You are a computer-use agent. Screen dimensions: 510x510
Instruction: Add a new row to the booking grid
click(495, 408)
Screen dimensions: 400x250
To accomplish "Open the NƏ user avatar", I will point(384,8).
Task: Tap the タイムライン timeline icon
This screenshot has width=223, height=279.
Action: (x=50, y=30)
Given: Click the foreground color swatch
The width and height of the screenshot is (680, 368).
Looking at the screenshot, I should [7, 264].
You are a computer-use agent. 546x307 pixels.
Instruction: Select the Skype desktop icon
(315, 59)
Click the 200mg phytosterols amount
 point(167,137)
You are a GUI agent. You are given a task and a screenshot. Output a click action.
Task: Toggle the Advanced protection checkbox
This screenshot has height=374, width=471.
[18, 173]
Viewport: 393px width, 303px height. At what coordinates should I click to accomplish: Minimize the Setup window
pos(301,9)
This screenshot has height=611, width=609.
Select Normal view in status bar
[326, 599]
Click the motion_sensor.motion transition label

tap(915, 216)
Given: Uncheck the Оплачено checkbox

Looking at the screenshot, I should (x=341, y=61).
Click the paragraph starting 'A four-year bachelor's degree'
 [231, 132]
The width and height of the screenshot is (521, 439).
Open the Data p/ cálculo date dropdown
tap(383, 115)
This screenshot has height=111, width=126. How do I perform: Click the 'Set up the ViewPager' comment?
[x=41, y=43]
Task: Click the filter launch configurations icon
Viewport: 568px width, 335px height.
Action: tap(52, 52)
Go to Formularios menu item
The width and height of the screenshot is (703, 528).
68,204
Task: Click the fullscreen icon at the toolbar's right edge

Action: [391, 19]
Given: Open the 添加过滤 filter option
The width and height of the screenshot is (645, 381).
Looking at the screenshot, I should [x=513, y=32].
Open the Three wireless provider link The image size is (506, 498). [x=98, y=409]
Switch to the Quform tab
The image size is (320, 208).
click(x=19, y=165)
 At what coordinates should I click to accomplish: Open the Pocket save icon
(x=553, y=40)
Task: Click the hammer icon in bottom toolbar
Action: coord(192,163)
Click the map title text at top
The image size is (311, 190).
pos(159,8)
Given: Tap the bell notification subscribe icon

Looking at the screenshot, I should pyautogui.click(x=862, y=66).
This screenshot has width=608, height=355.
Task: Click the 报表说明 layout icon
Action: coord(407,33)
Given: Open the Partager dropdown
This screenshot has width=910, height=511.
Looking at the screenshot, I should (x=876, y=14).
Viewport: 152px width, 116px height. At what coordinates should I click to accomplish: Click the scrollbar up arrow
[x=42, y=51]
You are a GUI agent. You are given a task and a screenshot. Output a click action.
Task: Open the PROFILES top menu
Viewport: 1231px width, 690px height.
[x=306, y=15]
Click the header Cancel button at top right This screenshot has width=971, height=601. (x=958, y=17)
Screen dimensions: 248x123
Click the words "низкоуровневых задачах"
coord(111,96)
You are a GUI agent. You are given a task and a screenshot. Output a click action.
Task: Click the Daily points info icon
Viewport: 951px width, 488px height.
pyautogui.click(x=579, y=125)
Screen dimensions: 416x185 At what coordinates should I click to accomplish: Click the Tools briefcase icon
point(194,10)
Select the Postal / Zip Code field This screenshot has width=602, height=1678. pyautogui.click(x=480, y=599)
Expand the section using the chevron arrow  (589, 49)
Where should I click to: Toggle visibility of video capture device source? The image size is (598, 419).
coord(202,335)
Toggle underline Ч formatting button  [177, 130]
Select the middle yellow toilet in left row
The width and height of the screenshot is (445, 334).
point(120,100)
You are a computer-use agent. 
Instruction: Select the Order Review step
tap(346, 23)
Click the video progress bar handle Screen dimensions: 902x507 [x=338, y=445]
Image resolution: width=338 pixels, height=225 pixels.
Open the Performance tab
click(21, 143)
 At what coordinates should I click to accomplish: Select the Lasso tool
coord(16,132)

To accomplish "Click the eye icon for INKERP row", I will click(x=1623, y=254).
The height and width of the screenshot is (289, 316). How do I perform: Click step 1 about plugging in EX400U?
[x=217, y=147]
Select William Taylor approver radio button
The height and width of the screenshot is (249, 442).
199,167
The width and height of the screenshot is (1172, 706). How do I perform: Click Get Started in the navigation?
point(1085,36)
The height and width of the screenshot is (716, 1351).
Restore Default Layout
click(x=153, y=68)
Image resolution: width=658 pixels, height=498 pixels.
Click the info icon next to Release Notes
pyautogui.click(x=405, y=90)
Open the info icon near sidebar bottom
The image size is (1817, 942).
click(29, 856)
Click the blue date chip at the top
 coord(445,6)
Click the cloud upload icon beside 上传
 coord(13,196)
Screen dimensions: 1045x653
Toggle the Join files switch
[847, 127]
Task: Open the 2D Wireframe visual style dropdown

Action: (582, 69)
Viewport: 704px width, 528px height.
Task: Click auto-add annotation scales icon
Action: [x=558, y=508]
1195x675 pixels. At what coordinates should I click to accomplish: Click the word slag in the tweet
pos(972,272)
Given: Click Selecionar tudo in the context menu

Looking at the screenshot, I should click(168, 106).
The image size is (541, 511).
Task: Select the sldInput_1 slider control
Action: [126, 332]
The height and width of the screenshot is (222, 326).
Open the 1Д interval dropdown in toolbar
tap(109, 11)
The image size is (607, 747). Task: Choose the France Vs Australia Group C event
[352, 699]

▶ _Task statement_:
Give every line of the data above as a Markdown table with the columns Row and Line. Number each row, and leave out the blank lines.

▶ _Result of the exercise_:
| Row | Line |
|---|---|
| 1 | You are a computer-use agent. Screen dimensions: 510x510 |
| 2 | Instruction: Add a new row to the booking grid |
| 3 | click(495, 408) |
| 4 | Screen dimensions: 400x250 |
| 5 | To accomplish "Open the NƏ user avatar", I will point(384,8). |
| 6 | Task: Tap the タイムライン timeline icon |
| 7 | This screenshot has width=223, height=279. |
| 8 | Action: (x=50, y=30) |
| 9 | Given: Click the foreground color swatch |
| 10 | The width and height of the screenshot is (680, 368). |
| 11 | Looking at the screenshot, I should [7, 264]. |
| 12 | You are a computer-use agent. 546x307 pixels. |
| 13 | Instruction: Select the Skype desktop icon |
| 14 | (315, 59) |
| 15 | Click the 200mg phytosterols amount |
| 16 |  point(167,137) |
| 17 | You are a GUI agent. You are given a task and a screenshot. Output a click action. |
| 18 | Task: Toggle the Advanced protection checkbox |
| 19 | This screenshot has height=374, width=471. |
| 20 | [18, 173] |
| 21 | Viewport: 393px width, 303px height. At what coordinates should I click to accomplish: Minimize the Setup window |
| 22 | pos(301,9) |
| 23 | This screenshot has height=611, width=609. |
| 24 | Select Normal view in status bar |
| 25 | [326, 599] |
| 26 | Click the motion_sensor.motion transition label |
| 27 | tap(915, 216) |
| 28 | Given: Uncheck the Оплачено checkbox |
| 29 | Looking at the screenshot, I should (x=341, y=61). |
| 30 | Click the paragraph starting 'A four-year bachelor's degree' |
| 31 |  [231, 132] |
| 32 | The width and height of the screenshot is (521, 439). |
| 33 | Open the Data p/ cálculo date dropdown |
| 34 | tap(383, 115) |
| 35 | This screenshot has height=111, width=126. How do I perform: Click the 'Set up the ViewPager' comment? |
| 36 | [x=41, y=43] |
| 37 | Task: Click the filter launch configurations icon |
| 38 | Viewport: 568px width, 335px height. |
| 39 | Action: tap(52, 52) |
| 40 | Go to Formularios menu item |
| 41 | The width and height of the screenshot is (703, 528). |
| 42 | 68,204 |
| 43 | Task: Click the fullscreen icon at the toolbar's right edge |
| 44 | Action: [391, 19] |
| 45 | Given: Open the 添加过滤 filter option |
| 46 | The width and height of the screenshot is (645, 381). |
| 47 | Looking at the screenshot, I should [x=513, y=32]. |
| 48 | Open the Three wireless provider link The image size is (506, 498). [x=98, y=409] |
| 49 | Switch to the Quform tab |
| 50 | The image size is (320, 208). |
| 51 | click(x=19, y=165) |
| 52 |  At what coordinates should I click to accomplish: Open the Pocket save icon |
| 53 | (x=553, y=40) |
| 54 | Task: Click the hammer icon in bottom toolbar |
| 55 | Action: coord(192,163) |
| 56 | Click the map title text at top |
| 57 | The image size is (311, 190). |
| 58 | pos(159,8) |
| 59 | Given: Tap the bell notification subscribe icon |
| 60 | Looking at the screenshot, I should pyautogui.click(x=862, y=66). |
| 61 | This screenshot has width=608, height=355. |
| 62 | Task: Click the 报表说明 layout icon |
| 63 | Action: coord(407,33) |
| 64 | Given: Open the Partager dropdown |
| 65 | This screenshot has width=910, height=511. |
| 66 | Looking at the screenshot, I should (x=876, y=14). |
| 67 | Viewport: 152px width, 116px height. At what coordinates should I click to accomplish: Click the scrollbar up arrow |
| 68 | [x=42, y=51] |
| 69 | You are a GUI agent. You are given a task and a screenshot. Output a click action. |
| 70 | Task: Open the PROFILES top menu |
| 71 | Viewport: 1231px width, 690px height. |
| 72 | [x=306, y=15] |
| 73 | Click the header Cancel button at top right This screenshot has width=971, height=601. (x=958, y=17) |
| 74 | Screen dimensions: 248x123 |
| 75 | Click the words "низкоуровневых задачах" |
| 76 | coord(111,96) |
| 77 | You are a GUI agent. You are given a task and a screenshot. Output a click action. |
| 78 | Task: Click the Daily points info icon |
| 79 | Viewport: 951px width, 488px height. |
| 80 | pyautogui.click(x=579, y=125) |
| 81 | Screen dimensions: 416x185 At what coordinates should I click to accomplish: Click the Tools briefcase icon |
| 82 | point(194,10) |
| 83 | Select the Postal / Zip Code field This screenshot has width=602, height=1678. pyautogui.click(x=480, y=599) |
| 84 | Expand the section using the chevron arrow  (589, 49) |
| 85 | Where should I click to: Toggle visibility of video capture device source? The image size is (598, 419). |
| 86 | coord(202,335) |
| 87 | Toggle underline Ч formatting button  [177, 130] |
| 88 | Select the middle yellow toilet in left row |
| 89 | The width and height of the screenshot is (445, 334). |
| 90 | point(120,100) |
| 91 | You are a computer-use agent.  |
| 92 | Instruction: Select the Order Review step |
| 93 | tap(346, 23) |
| 94 | Click the video progress bar handle Screen dimensions: 902x507 [x=338, y=445] |
| 95 | Image resolution: width=338 pixels, height=225 pixels. |
| 96 | Open the Performance tab |
| 97 | click(21, 143) |
| 98 |  At what coordinates should I click to accomplish: Select the Lasso tool |
| 99 | coord(16,132) |
| 100 | To accomplish "Click the eye icon for INKERP row", I will click(x=1623, y=254). |
| 101 | The height and width of the screenshot is (289, 316). How do I perform: Click step 1 about plugging in EX400U? |
| 102 | [x=217, y=147] |
| 103 | Select William Taylor approver radio button |
| 104 | The height and width of the screenshot is (249, 442). |
| 105 | 199,167 |
| 106 | The width and height of the screenshot is (1172, 706). How do I perform: Click Get Started in the navigation? |
| 107 | point(1085,36) |
| 108 | The height and width of the screenshot is (716, 1351). |
| 109 | Restore Default Layout |
| 110 | click(x=153, y=68) |
| 111 | Image resolution: width=658 pixels, height=498 pixels. |
| 112 | Click the info icon next to Release Notes |
| 113 | pyautogui.click(x=405, y=90) |
| 114 | Open the info icon near sidebar bottom |
| 115 | The image size is (1817, 942). |
| 116 | click(29, 856) |
| 117 | Click the blue date chip at the top |
| 118 |  coord(445,6) |
| 119 | Click the cloud upload icon beside 上传 |
| 120 |  coord(13,196) |
| 121 | Screen dimensions: 1045x653 |
| 122 | Toggle the Join files switch |
| 123 | [847, 127] |
| 124 | Task: Open the 2D Wireframe visual style dropdown |
| 125 | Action: (582, 69) |
| 126 | Viewport: 704px width, 528px height. |
| 127 | Task: Click auto-add annotation scales icon |
| 128 | Action: [x=558, y=508] |
| 129 | 1195x675 pixels. At what coordinates should I click to accomplish: Click the word slag in the tweet |
| 130 | pos(972,272) |
| 131 | Given: Click Selecionar tudo in the context menu |
| 132 | Looking at the screenshot, I should click(168, 106). |
| 133 | The image size is (541, 511). |
| 134 | Task: Select the sldInput_1 slider control |
| 135 | Action: [126, 332] |
| 136 | The height and width of the screenshot is (222, 326). |
| 137 | Open the 1Д interval dropdown in toolbar |
| 138 | tap(109, 11) |
| 139 | The image size is (607, 747). Task: Choose the France Vs Australia Group C event |
| 140 | [352, 699] |